Closed janx8r closed 2 years ago
Please provide your configuration file. If you're able to compile with debug flags and get a traceback (guide: https://navigation.ros.org/tutorials/docs/get_backtrace.html) that would give us line numbers and see specifically where it was invoked. That will be pretty important if we're going to try to find it.
This sounds similar to an issue that @AlexeyMerzlyakov resolved in the second half of last year, so I think this would be good for him to take a look at once he has the information I requested above since he's familiar with that part of the codebase.

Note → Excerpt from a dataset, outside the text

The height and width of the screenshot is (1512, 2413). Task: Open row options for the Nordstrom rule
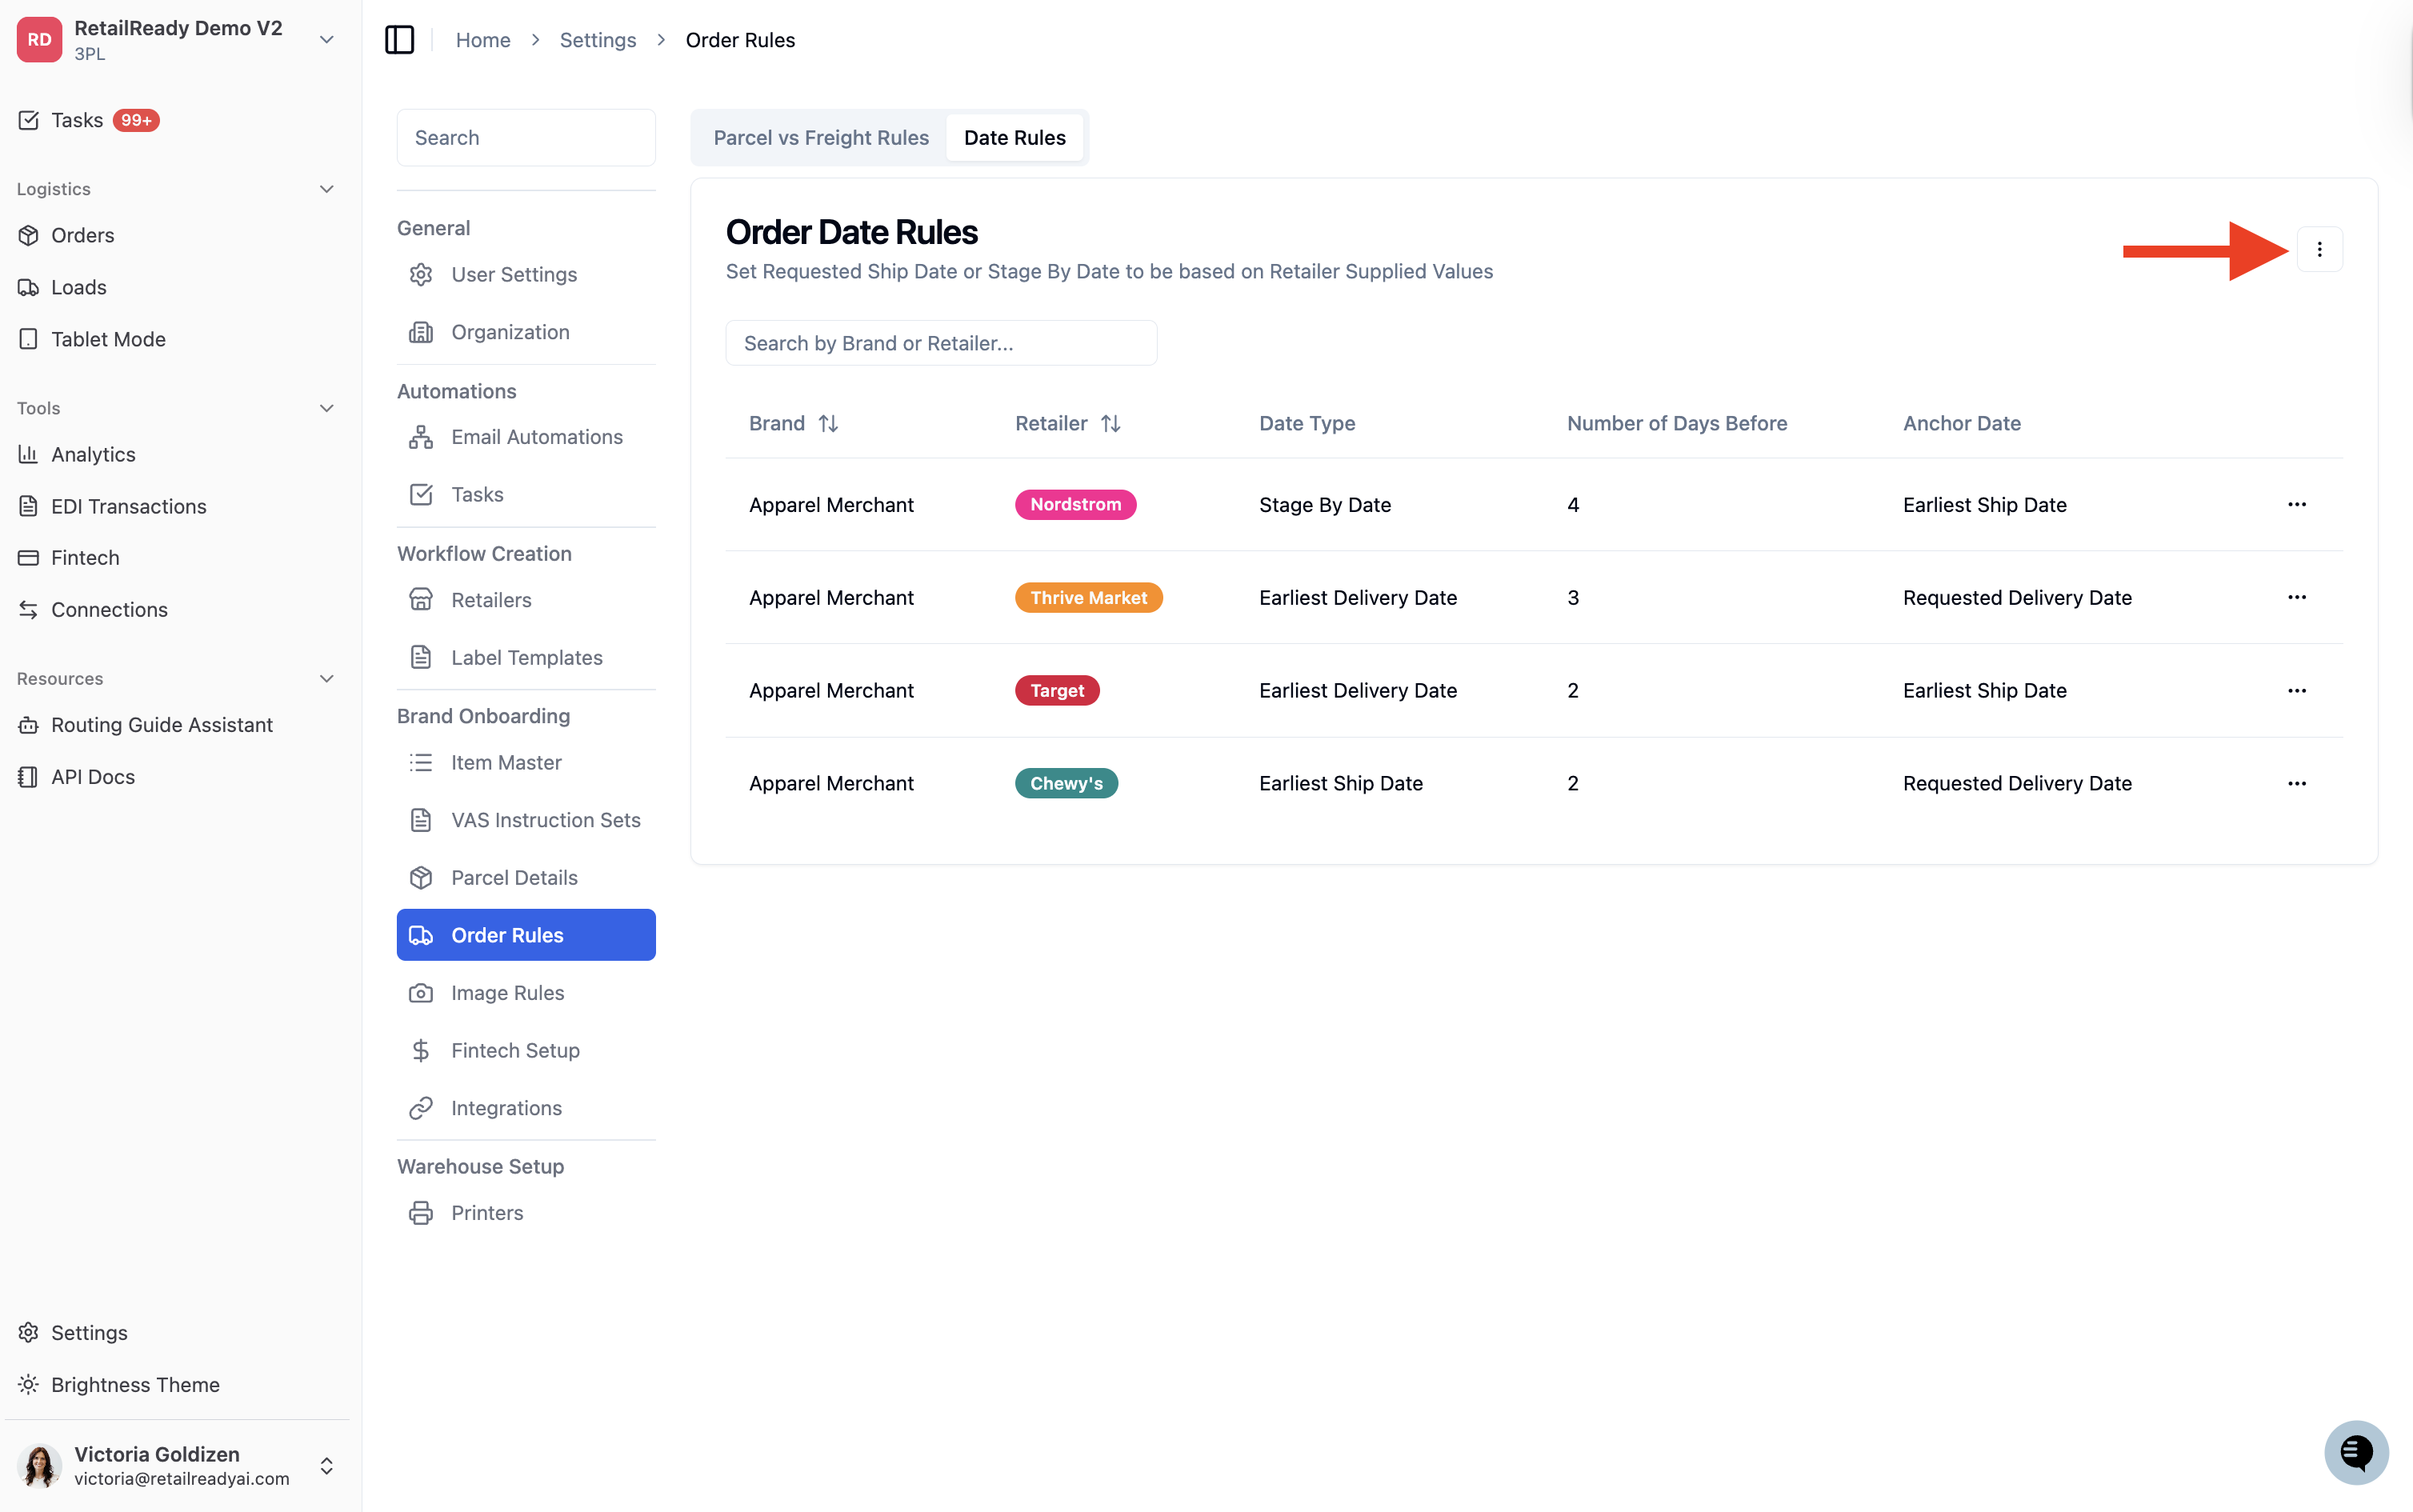(x=2296, y=504)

I added traceback for nav2_voxel_grid and reproduced the error. Above is updated gdb output from planner_server. Apparently it is line 380 in voxel_grid.hpp. The line also looks like it could cause segmentation faults.
I have added my configuration above.
I made a few test outputs of the calculation of offset (voxel_grid.hpp line 255) and could observe the following situation:
offset(31918) = (unsigned int)min_y0(124) * size_x_(256) + (unsigned int)min_x0(174)
offset(31918) = (unsigned int)min_y0(124) * size_x_(256) + (unsigned int)min_x0(174)
offset(31918) = (unsigned int)min_y0(124) * size_x_(256) + (unsigned int)min_x0(174)
offset(0) = (unsigned int)min_y0(0) * size_x_(256) + (unsigned int)min_x0(0)
--Type <RET> for more, q to quit, c to continue without paging--
Thread 18 "planner_server" received signal SIGSEGV, Segmentation fault.
[Switching to Thread 0x7fffc5ffb700 (LWP 85777)]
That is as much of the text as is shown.